Vinland is a fully-accredited substance abuse treatment center licensed by the state of Minnesota, using evidenced-based approaches to addiction treatment. Our staff are highly-trained and licensed professionals, and work in our residential facility in Loretto, Minnesota or our outpatient programs in Minneapolis.

So, what else makes us different?

We are Minnesota’s only treatment center that is designated as disability responsive and one of the only treatment centers in the country that is accredited by the American Society for Addiction Medicine at the 3.3 level. In fact, so few providers met this level of care that ASAM eliminated it in its latest edition of The ASAM Criteria. In fact, in the latest edition, just one chapter is dedicated to working with people with cognitive disabilities, so it is critical for providers to develop these skills.

Traditional treatment programs are often not able to dedicate the time and staff needed to help someone with a brain injury or other disability succeed in an often fast-paced, homework assignment-driven program. We often tell other programs that a client doesn’t necessarily need to attend Vinland just because they have a disability, as any substance use disorder treatment program can do what we do. It’s just a matter of time, willingness and of course, staffing.

Because we are designed to work with those with cognitive disabilities, we know that this skill-set requires a much smaller client-to-staff ratio; approximately eight clients to one clinician. Most residential treatment programs have a ratio of 15 to 30 clients per clinician caseload. Obviously, this doesn’t leave time for much one-on-one interaction, which we have learned is a requirement when working with our population. More time is needed for processing and comprehension, while repetition and reminders are essential. Just the need to slow down communication and be willing to repeat one’s self is where we often lose clinicians in other programs, as they simply do not have the time and/or infrastructure to do so.

Still, Vinland is known for its willingness to give free trainings and presentations to other treatment programs to help educate them on what we do. This has recently become a greater need with the ASAM criteria changes, which assume every residential or inpatient SUD program should be able to successfully provide treatment for those with TBIs and other disabilities. So, we need to get busy training the others!

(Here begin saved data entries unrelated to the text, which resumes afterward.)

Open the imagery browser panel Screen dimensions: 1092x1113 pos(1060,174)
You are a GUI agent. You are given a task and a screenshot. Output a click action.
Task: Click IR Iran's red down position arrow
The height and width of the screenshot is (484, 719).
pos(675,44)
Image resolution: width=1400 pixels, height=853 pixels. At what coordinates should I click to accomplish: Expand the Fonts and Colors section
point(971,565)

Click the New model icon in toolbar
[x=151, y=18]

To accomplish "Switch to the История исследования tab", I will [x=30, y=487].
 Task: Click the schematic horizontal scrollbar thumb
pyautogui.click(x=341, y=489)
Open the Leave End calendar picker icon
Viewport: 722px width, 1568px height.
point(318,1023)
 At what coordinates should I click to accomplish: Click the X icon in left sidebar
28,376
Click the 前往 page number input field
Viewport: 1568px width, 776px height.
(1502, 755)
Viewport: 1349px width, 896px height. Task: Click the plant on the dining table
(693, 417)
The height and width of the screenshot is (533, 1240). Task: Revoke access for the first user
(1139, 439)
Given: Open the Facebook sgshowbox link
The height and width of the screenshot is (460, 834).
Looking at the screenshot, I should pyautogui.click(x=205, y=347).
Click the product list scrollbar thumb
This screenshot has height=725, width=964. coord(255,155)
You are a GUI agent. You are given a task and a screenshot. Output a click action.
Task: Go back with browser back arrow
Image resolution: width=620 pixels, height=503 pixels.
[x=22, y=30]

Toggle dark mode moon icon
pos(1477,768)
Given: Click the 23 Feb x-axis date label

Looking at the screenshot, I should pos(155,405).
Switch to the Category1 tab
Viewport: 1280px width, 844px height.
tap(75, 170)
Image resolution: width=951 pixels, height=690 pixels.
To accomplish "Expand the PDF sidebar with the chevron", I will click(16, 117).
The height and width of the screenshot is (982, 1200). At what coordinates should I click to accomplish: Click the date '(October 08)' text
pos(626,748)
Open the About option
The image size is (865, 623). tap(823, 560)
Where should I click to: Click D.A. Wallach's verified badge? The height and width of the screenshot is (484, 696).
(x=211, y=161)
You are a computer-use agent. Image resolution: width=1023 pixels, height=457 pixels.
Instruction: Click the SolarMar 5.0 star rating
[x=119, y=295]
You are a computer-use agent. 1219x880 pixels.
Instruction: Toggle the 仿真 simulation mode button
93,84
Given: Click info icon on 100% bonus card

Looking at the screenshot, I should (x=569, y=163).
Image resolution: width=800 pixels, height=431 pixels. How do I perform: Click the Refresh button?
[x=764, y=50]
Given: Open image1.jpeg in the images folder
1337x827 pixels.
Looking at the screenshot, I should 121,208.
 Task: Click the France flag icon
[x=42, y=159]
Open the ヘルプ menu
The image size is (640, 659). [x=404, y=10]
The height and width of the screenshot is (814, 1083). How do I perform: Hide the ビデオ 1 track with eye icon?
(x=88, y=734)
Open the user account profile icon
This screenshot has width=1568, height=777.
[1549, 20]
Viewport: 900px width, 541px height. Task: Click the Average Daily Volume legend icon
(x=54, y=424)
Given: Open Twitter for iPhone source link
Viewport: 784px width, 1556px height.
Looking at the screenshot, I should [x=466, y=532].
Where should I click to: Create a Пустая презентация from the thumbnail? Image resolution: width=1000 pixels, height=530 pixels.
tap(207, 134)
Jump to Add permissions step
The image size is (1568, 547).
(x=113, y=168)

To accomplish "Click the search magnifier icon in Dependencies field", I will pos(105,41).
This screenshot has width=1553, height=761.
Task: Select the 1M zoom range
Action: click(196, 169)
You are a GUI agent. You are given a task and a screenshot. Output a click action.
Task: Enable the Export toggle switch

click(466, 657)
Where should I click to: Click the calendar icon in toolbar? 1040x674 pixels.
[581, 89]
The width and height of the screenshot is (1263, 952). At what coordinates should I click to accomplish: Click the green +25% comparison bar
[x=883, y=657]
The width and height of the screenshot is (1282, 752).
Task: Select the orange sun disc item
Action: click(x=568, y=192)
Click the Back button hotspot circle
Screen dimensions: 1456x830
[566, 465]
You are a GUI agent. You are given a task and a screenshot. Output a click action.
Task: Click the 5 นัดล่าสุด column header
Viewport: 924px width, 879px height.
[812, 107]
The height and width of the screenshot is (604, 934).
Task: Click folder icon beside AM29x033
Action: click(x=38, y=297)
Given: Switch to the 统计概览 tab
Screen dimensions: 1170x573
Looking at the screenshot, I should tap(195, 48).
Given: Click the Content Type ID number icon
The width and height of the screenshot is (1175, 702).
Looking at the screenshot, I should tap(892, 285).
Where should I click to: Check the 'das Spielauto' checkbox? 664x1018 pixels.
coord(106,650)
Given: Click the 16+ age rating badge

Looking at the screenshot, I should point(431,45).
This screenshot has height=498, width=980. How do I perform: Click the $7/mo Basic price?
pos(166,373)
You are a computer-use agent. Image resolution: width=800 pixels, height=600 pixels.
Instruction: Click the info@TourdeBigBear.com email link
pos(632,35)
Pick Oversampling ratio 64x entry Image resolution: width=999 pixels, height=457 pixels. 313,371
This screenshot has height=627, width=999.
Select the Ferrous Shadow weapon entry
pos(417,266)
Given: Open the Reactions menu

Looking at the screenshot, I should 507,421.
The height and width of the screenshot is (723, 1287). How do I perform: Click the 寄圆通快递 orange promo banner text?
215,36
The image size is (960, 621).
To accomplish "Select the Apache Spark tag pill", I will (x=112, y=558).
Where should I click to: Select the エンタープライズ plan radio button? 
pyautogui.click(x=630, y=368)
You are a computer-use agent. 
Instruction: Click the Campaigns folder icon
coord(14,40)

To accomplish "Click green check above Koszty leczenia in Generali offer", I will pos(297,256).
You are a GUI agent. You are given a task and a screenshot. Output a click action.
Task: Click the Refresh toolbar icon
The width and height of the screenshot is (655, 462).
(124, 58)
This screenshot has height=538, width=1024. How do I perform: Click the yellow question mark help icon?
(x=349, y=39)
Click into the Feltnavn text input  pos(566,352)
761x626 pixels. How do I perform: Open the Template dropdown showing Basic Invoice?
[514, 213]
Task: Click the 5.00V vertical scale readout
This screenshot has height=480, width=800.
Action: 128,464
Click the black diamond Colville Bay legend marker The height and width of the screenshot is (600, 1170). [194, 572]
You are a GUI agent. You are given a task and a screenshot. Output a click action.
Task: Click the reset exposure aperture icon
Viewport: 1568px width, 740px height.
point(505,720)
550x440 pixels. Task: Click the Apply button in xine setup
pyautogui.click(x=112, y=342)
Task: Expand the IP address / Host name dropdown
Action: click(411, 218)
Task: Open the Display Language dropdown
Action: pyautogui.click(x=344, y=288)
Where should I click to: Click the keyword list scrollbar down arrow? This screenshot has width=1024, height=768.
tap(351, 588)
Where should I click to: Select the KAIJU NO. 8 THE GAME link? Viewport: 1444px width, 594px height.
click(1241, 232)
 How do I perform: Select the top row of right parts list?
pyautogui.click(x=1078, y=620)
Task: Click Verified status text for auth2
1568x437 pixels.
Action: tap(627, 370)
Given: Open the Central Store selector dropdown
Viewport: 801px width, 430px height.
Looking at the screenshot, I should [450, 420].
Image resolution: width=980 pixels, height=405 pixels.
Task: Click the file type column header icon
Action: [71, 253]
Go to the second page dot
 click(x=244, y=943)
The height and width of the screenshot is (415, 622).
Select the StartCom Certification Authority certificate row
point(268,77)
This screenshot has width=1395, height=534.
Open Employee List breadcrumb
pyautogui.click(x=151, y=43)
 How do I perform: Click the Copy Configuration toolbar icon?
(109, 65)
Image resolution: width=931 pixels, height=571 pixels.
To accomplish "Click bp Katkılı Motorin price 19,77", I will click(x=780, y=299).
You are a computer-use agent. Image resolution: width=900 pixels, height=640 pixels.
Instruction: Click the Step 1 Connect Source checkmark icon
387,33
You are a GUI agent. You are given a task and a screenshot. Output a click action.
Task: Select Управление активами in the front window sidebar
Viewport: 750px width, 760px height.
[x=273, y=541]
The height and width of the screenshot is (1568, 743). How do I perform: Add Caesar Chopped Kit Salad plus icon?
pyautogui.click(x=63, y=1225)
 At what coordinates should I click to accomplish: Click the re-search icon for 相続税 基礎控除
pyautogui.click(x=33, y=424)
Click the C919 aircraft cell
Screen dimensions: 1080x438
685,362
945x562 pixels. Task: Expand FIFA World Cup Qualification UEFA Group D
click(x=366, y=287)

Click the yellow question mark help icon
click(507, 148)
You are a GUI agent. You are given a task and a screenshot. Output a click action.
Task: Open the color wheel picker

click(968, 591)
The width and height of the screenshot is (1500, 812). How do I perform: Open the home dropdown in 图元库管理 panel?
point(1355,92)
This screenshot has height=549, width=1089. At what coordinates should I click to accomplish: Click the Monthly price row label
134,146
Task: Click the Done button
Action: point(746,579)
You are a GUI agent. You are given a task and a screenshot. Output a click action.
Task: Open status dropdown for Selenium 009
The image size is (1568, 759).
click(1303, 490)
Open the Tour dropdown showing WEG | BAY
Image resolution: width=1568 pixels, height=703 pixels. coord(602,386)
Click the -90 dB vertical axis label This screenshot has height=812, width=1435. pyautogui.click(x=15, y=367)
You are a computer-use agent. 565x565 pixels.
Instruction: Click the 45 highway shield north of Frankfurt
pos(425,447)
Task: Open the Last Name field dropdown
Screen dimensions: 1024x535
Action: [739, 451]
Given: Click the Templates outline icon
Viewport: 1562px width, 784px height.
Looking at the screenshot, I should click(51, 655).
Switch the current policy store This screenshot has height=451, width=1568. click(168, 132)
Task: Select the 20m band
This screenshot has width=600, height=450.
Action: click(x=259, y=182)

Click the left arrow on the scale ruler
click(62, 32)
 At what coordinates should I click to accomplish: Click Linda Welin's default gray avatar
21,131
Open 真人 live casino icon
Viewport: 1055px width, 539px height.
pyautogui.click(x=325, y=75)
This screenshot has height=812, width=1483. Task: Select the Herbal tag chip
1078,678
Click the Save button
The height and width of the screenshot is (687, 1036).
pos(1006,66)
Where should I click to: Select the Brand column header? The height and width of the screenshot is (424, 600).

Tom Beckers, Vinland’s director of residential services, and I are now scheduling several trainings and conference speaking engagements on this topic. Also, Tom recently attended a “train the trainer” program through the Minnesota Association of Resources for Recovery and Chemical Health’s (MARRCH) conference. We hope to impress upon other providers the need for adaptation in programming to adjust to this exceptional need from the community.

I also serve on the Treatment and Veteran Court circuit, providing this training to professional staff within the court and justice-involved arena, and have recently presented our work to groups of substance use disorder and mental health providers in our state. In these trainings we focus on bringing awareness to the prevalence of cognitive disabilities within the SUD and criminal justice populations, then teach signs and symptoms. We cover basic questions they could ask to help determine if someone has a TBI, taken from the Center for Disease Control’s Acute Concussive Evaluation . We then share what we have learned in our years of providing this care, including simple and free approaches they might try to assist the client and help set them up for success. These include reminder calls and sticky notes the day before their court or other appointments. In the future we will also be speaking with police, jail staff and sheriff’s offices in the state, as many justice-involved individuals have cognitive disabilities.

Our goal in this work, and our mission, is to enable individuals with disabilities to live productive and fulfilling lives through a whole-person approach that addresses the mind, body and spirit. As we spread the word about our treatment strategies, we will strive to ensure this mission is not lost.